= Problem statement =
Every entry should be copied exactly, with nothing added or dropped.

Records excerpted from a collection
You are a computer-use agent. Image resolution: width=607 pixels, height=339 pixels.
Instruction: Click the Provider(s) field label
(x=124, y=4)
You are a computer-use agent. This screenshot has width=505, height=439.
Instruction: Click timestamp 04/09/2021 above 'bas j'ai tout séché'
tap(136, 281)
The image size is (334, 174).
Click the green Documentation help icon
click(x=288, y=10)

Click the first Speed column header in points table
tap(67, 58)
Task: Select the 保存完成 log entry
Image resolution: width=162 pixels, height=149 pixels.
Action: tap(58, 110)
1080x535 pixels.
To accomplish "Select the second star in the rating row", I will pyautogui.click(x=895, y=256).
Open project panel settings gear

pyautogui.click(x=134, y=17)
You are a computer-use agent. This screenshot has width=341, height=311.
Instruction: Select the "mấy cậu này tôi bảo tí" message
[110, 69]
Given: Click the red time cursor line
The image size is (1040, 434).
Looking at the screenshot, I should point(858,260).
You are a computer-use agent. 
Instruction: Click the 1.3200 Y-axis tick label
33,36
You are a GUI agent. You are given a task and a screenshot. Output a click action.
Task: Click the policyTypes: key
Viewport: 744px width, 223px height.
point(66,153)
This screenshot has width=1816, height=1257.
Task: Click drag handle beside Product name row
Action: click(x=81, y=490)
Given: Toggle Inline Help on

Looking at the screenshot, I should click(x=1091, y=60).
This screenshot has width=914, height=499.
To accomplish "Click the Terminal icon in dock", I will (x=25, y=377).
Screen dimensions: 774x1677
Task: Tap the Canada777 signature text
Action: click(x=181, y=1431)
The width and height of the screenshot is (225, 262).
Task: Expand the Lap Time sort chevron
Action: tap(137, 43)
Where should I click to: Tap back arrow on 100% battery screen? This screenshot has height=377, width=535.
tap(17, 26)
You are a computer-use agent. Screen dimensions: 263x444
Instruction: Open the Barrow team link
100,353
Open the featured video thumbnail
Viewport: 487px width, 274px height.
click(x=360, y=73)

= Response to the task =
You are a computer-use agent. Image resolution: width=607 pixels, height=339 pixels.
Instruction: Click the Provider(s) field label
(x=124, y=4)
You are a computer-use agent. This screenshot has width=505, height=439.
Instruction: Click timestamp 04/09/2021 above 'bas j'ai tout séché'
tap(136, 281)
The image size is (334, 174).
Click the green Documentation help icon
click(x=288, y=10)

Click the first Speed column header in points table
tap(67, 58)
Task: Select the 保存完成 log entry
Image resolution: width=162 pixels, height=149 pixels.
Action: tap(58, 110)
1080x535 pixels.
To accomplish "Select the second star in the rating row", I will pyautogui.click(x=895, y=256).
Open project panel settings gear

pyautogui.click(x=134, y=17)
You are a computer-use agent. This screenshot has width=341, height=311.
Instruction: Select the "mấy cậu này tôi bảo tí" message
[110, 69]
Given: Click the red time cursor line
The image size is (1040, 434).
Looking at the screenshot, I should point(858,260).
You are a computer-use agent. 
Instruction: Click the 1.3200 Y-axis tick label
33,36
You are a GUI agent. You are given a task and a screenshot. Output a click action.
Task: Click the policyTypes: key
Viewport: 744px width, 223px height.
point(66,153)
This screenshot has width=1816, height=1257.
Task: Click drag handle beside Product name row
Action: click(x=81, y=490)
Given: Toggle Inline Help on

Looking at the screenshot, I should click(x=1091, y=60).
This screenshot has width=914, height=499.
To accomplish "Click the Terminal icon in dock", I will (x=25, y=377).
Screen dimensions: 774x1677
Task: Tap the Canada777 signature text
Action: click(x=181, y=1431)
The width and height of the screenshot is (225, 262).
Task: Expand the Lap Time sort chevron
Action: tap(137, 43)
Where should I click to: Tap back arrow on 100% battery screen? This screenshot has height=377, width=535.
tap(17, 26)
You are a computer-use agent. Screen dimensions: 263x444
Instruction: Open the Barrow team link
100,353
Open the featured video thumbnail
Viewport: 487px width, 274px height.
click(x=360, y=73)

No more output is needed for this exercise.